Finding solace in nature is not a new idea, but its sense of escape is increasingly necessary for our survival, says Odell. She has previously likened it to “a wastewater treatment for my brain” – if not clearing it of “debris and noise and worry,” at least making her conscious of it. “You really can’t see it unless you step aside,” she says now.

Awareness – rather than change – may be the most we can hope for. Odell has said How To Do Nothing is not a self-help book promising simple steps to a lasting new way of life : “You have to know that you’re going to keep getting sucked back in, and be realistic about that.”

She hopes, however, that learning “how to do nothing” may serve as self-care in the original sense that Audre Lorde intended it - as a strategy of self-preservation for activism. With inattention at the root of inaction, complacency and even bias – she draws a link between her ideas and efforts to counter implicit racial prejudice through teaching people “how to see what they’re not seeing.” The mere investment of attention signals intention and invites returns. It is “quite humbling,” she says, to discover how much you have been missing.

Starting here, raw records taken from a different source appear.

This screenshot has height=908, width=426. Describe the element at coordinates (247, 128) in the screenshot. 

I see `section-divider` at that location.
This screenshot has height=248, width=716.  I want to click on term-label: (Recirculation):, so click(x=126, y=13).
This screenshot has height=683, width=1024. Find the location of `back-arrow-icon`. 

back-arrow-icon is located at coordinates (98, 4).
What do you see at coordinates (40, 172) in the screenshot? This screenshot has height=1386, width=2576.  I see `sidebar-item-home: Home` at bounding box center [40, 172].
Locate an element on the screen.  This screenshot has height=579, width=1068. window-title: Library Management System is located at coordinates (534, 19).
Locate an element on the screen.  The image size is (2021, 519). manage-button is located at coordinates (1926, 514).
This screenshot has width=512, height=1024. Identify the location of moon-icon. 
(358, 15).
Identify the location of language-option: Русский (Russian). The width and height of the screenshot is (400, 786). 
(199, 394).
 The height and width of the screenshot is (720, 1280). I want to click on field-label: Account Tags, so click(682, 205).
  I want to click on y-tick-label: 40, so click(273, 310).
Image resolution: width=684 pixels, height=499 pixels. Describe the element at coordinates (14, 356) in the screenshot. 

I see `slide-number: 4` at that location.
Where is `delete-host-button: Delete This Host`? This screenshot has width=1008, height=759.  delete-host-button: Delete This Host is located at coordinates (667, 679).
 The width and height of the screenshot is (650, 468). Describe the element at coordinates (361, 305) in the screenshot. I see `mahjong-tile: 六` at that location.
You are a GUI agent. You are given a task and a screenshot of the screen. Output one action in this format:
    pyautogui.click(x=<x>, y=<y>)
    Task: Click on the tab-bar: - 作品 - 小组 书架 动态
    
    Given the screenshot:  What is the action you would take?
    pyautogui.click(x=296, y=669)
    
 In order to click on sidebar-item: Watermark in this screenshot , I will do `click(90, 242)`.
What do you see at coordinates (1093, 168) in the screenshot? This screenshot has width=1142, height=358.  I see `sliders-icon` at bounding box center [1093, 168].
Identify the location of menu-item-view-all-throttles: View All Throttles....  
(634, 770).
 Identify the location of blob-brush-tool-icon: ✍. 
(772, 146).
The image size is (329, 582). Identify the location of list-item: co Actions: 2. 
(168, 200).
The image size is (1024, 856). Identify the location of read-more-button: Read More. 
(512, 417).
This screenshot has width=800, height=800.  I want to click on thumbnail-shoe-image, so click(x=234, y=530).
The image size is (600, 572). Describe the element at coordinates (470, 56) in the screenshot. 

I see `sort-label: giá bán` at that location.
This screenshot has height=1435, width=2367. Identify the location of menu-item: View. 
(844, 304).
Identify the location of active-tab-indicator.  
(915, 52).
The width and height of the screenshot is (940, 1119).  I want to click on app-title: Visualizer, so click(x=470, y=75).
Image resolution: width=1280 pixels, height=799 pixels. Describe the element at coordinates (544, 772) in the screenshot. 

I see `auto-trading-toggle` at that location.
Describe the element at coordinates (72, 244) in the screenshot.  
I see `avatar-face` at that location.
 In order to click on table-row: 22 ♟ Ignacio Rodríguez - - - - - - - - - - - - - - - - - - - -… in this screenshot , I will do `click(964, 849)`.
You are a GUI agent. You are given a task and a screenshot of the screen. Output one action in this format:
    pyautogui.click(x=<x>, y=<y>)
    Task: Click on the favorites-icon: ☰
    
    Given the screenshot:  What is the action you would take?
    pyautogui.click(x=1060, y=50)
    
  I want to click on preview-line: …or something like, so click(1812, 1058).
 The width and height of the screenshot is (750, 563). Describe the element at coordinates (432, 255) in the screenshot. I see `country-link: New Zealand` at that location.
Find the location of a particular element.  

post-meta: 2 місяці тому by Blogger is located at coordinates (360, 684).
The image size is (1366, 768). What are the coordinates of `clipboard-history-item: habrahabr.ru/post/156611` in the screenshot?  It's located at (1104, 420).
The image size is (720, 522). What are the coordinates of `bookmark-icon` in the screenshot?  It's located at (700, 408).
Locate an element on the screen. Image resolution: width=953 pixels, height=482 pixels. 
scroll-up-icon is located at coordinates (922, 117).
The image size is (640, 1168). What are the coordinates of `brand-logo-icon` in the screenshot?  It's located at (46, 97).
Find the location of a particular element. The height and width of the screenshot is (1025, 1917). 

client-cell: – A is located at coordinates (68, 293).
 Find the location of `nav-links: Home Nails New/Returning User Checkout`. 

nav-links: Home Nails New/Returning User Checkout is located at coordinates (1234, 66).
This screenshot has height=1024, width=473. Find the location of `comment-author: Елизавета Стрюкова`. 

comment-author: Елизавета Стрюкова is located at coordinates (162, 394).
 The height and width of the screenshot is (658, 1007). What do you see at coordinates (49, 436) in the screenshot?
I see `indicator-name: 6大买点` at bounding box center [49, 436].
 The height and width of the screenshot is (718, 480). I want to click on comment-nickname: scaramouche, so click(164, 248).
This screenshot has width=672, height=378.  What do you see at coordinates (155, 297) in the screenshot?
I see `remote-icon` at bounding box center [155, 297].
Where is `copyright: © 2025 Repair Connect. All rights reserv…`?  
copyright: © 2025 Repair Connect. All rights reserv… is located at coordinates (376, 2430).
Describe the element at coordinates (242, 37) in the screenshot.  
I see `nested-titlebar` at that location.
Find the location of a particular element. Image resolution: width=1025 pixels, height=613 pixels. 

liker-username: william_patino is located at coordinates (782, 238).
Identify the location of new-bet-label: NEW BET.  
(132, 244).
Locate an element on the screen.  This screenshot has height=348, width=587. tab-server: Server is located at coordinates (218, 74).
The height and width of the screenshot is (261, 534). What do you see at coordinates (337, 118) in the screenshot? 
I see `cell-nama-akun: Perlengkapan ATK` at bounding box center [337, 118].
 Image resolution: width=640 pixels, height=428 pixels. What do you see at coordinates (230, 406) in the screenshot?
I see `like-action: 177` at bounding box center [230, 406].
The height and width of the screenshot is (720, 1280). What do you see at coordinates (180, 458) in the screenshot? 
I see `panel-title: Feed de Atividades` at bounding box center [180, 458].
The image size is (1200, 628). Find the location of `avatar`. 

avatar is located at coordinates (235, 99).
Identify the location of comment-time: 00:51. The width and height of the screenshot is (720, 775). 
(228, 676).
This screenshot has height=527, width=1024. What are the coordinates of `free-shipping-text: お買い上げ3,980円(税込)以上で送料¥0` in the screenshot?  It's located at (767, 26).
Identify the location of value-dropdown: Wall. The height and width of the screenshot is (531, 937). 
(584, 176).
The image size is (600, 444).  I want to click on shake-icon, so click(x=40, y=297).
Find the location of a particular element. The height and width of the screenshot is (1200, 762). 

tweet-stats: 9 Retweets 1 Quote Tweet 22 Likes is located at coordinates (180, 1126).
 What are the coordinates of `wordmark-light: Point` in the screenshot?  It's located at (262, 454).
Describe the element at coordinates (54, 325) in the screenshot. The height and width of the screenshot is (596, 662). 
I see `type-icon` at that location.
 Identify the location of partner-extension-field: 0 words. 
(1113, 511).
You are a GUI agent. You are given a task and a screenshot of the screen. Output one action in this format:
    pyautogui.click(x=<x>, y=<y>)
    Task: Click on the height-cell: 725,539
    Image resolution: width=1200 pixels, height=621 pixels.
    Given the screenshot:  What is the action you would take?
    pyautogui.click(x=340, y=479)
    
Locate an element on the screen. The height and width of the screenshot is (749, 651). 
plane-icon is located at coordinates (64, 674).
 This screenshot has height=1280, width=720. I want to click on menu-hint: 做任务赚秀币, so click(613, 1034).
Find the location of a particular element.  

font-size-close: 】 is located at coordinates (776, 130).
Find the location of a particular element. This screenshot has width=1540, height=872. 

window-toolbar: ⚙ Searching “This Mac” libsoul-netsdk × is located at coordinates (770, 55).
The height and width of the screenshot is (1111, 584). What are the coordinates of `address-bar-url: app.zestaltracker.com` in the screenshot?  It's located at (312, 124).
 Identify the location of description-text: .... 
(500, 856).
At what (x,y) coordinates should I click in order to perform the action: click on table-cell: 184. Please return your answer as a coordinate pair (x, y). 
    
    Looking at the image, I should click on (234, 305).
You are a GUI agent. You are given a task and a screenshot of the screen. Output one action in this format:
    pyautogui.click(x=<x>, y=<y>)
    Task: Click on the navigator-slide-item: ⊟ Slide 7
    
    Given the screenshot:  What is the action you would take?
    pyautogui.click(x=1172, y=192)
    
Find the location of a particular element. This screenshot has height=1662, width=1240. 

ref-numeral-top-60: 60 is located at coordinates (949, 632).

“That decision to pay attention to different things, or to ask those questions – to me, that’s the beginning of free will. If, in that abstract mental space, you can be reminded that the decision is actually yours to make, that it wasn’t made for you, I think that cascades into all the other areas of your life – like, for instance, using social media – where you actually have a choice, where you didn’t think you had one.”

But paying attention is not easy to do. It demands “a state of openness that assumes there is something new to be seen,” and the discipline to “resist our tendency to declare our observations finished,” writes Odell. What is necessary, she says, is refusal (she reimagines #fomo as “#nomo, the necessity of missing out”) and vigilance, guarding against the burnout or apathy that can result from extreme overstimulation. “If attention and will are so closely linked, then we have even more reason to worry about an entire economy and information ecosystem preying on our attention.”

Ironically, in the wake of Odell’s book, it has been possible to observe those forces’ magnetic pull in action. The social critiques in her keynote have subsequently been bundled in with Silicon Valley- style “life hacks,” such as the idea of meditating for productivity; or proposals to alleviate the effects of capitalism with more capitalism, by working harder or buying more. While mindfulness is often billed as having the revolutionary power to transform the world, Odell’s book makes few promises beyond, perhaps, increased awareness and a possible coping strategy. But it is not hard to imagine her quite academic, unwieldy treatise being tidied up and repackaged as The Life-Changing Magic of Doing Nothing, assimilated by those forces for productivity it tries to resist.

It may well be already happening. I catch myself asking Odell what she sees as the benefit or the outcome of doing nothing – is it increased creativity? Greater empathy, improved mental health?

“I think it could lead to any of those things, but I am careful not to instrumentalise it,” she says. “I am genuinely interested in nothing for the sake of nothing, rather than nothing for the sake of something. … Honestly, it will sound cheesy, but the impetus that is the most obvious for me is that it’s a reminder that you’re alive.”